You can’t call her cis, in any honesty, you just can’t. Because her history is not cis. But you can’t necessarily call her trans, either, because her current state is far from trans. We don’t have words for people like her, but parts of the trans community like to pretend they have it all figured out, and all the inconvenient people like her, don’t exist.
There are people who go the opposite way, too. There are people who grow up absolutely comfortable in their skin, absolutely cis, and then something changes. They develop the sense that they are another gender than they’d always assumed they were. They may eventually transition to that gender. They are trans, but they were not always trans. And that goes against the dominant picture in people’s heads, that trans is about something that goes back to infancy, it’s the way your brain was formed in the womb, that it can’t possibly happen at any point later in life. Such a person is more likely to be called crazy than to be reached out to with love by many parts of the trans community.
There are lots of trans or genderless people who, whether our stories are stereotypical or not, our views of ourselves are very much not the current stereotypes of how we are supposed to view ourselves.
Because there are trans men who will absolutely say that they were women prior to transition. And there are trans men who will absolutely say that, while they were never a woman, they still feel a strong connection to womanhood and women’s communities by way of the common shared experience of growing up under sexist and misogynistic standards of living. And there are trans women who will describe their ‘boyhood’ rather than their 'girlhood’, because they personally, just for themselves, feel that their womanhood began at a certain turning point in their lives (not necessarily transition, possibly a moment of inner realization). There are trans people of all sorts who acknowledge that they have been shaped by the privilege or oppression they grew up under, even if that was the privilege or oppression given to a gender they didn’t technically belong to.
There are trans people whose identities shift from male to female and back very rapidly, and people who experience much slower shifts, with years in one gender identity and then years in another.

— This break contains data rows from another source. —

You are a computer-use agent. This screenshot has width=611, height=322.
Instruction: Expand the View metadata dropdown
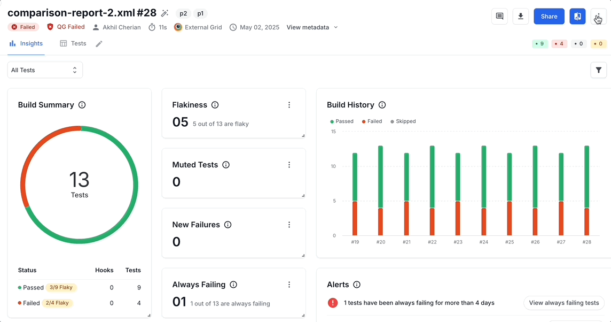coord(312,27)
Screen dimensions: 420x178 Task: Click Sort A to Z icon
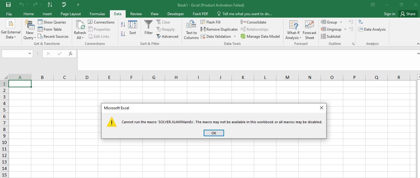point(123,24)
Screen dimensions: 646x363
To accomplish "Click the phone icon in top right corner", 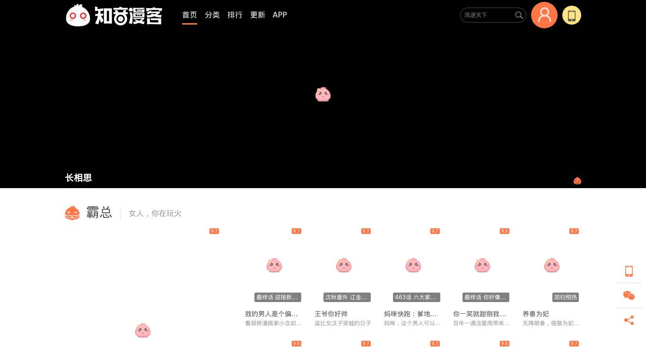I will 572,15.
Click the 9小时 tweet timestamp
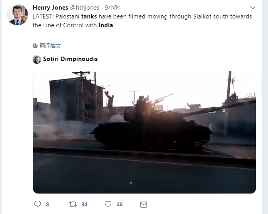The image size is (268, 214). pos(113,8)
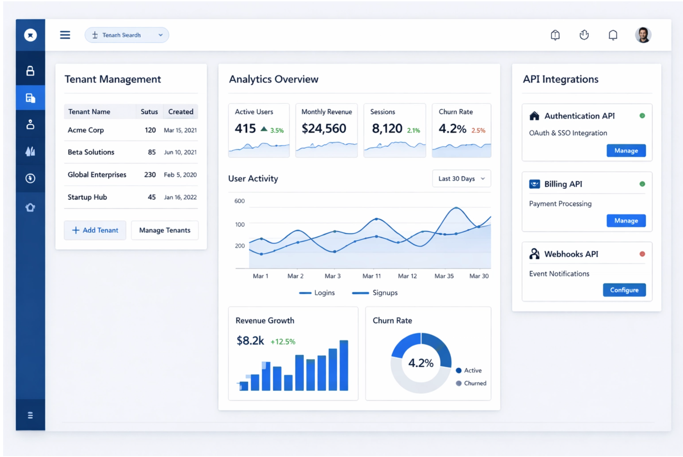Select the app logo at top left
This screenshot has width=683, height=457.
30,35
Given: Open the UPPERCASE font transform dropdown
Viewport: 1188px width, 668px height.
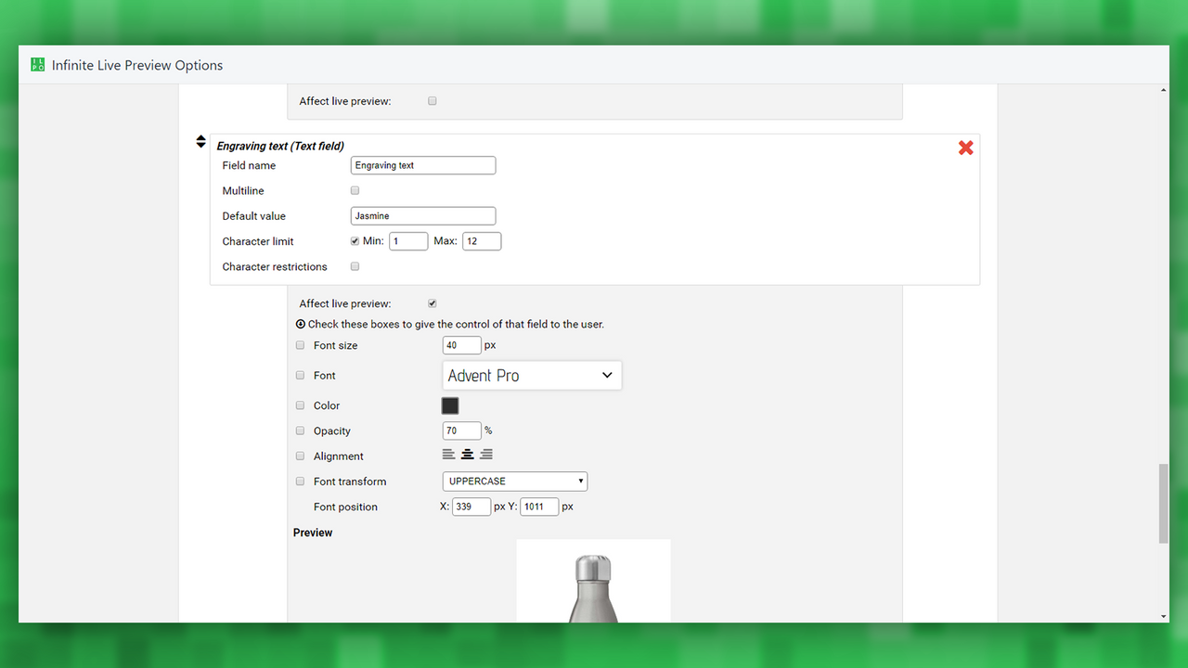Looking at the screenshot, I should 514,481.
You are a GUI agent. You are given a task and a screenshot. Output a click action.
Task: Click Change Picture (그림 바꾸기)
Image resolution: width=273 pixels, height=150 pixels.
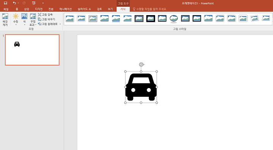click(x=47, y=19)
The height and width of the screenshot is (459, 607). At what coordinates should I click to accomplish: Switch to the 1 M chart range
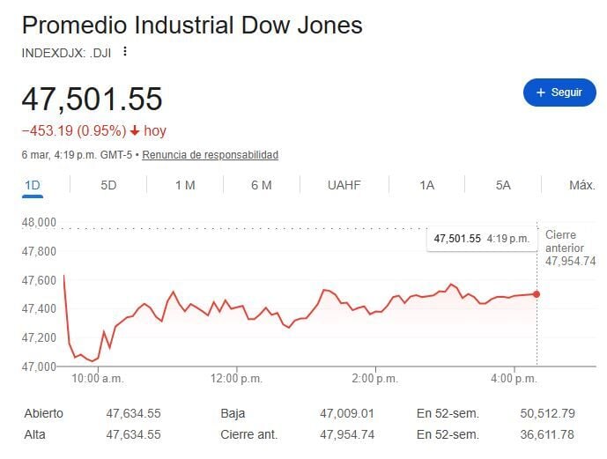click(x=184, y=185)
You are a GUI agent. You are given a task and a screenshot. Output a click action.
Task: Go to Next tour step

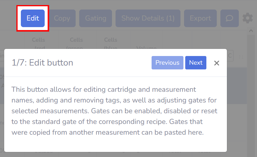pos(196,63)
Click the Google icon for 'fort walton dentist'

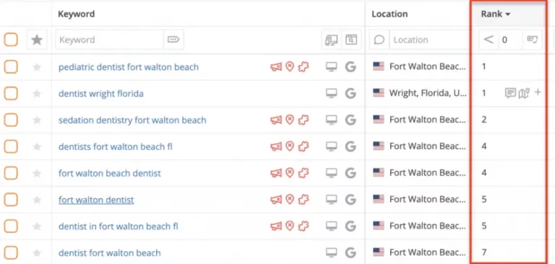pos(350,200)
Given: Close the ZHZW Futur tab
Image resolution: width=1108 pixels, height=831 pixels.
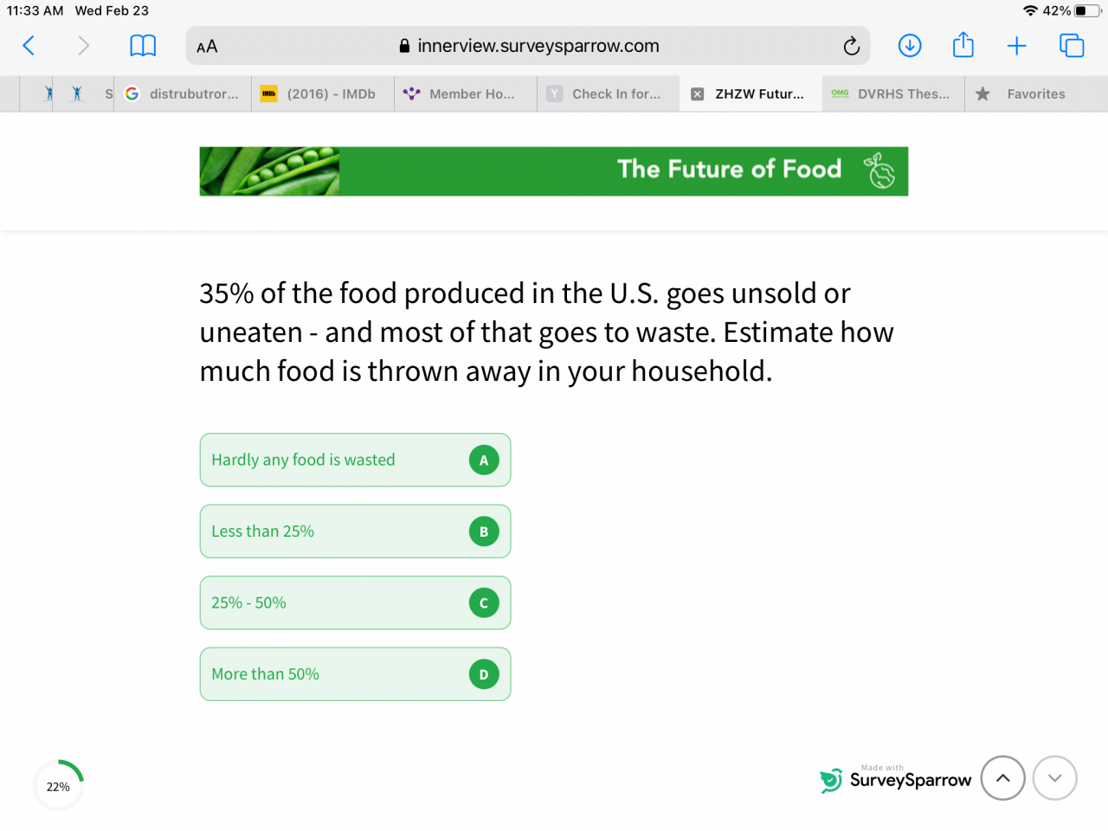Looking at the screenshot, I should coord(698,94).
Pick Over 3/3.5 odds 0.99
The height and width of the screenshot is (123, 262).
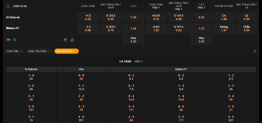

There are trans people with extremely specific gender identities that don’t map onto male or female, or that don’t map onto Westernized ideas of male or female. (And there are people who don’t map onto Westernized ideas of gender and resent being called trans, because that is a racist imposition of Western gender standards on their non-Western societies. Then there are white people with no connection to those cultures who try to steal those identities for the trans community, who are… not appreciated by the cultures in question.)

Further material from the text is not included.